Exchange Rates
Speculative attacks

During the European exchange market turmoil of 1992/3, it was evident that speculative attacks tended to spread across currencies. In Discussion Paper No. 1055, Research Fellow Stefan Gerlach and Frank Smets use a two-country version of the model developed by Flood and Garber (1984) to show how a speculative attack against one currency may accelerate the `warranted' collapse of a second parity. More importantly, even if the parity of the second currency is viable in the absence of a collapse of the first one, it might be subjected to a speculative attack if the reserves available to defend the parity are `small'.

The authors present a model which partially explains the contagion of speculative attacks. The economies are both assumed to operate a fixed exchange rate regime which, depending on the extent to which the central bank extends credit, may collapse. The forced depreciation of one currency, however, has real effects on prices and income in the other country through its effect on that country's competitiveness.

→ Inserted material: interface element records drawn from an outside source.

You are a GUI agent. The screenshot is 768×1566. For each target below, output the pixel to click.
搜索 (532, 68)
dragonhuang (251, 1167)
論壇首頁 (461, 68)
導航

This makes the collapse times interdependent. With excessive credit creation in both countries, it is shown that the collapse of the first exchange rate peg speeds up the collapse of the second fixed exchange rate regime. The reason for this is that the collapse of the first currency leads to a real appreciation of the second currency, which depresses income and prices in the second country. This in turn reduces the demand for money and causes a loss of foreign exchange reserves. With lower foreign exchange reserves, the ability to withstand a speculative attack is reduced, and the collapse of the second parity accelerated.

Furthermore, a parity that is otherwise sustainable may be attacked in the event of a successful attack on another currency. Thus, `unwarranted' contagion may occur. The authors also demonstrate that the contagion effects in the model are stronger the lower the degree of real and nominal wage flexibility, the higher the degree of trade integration between the two countries, and the less integrated the two countries are with the anchor country.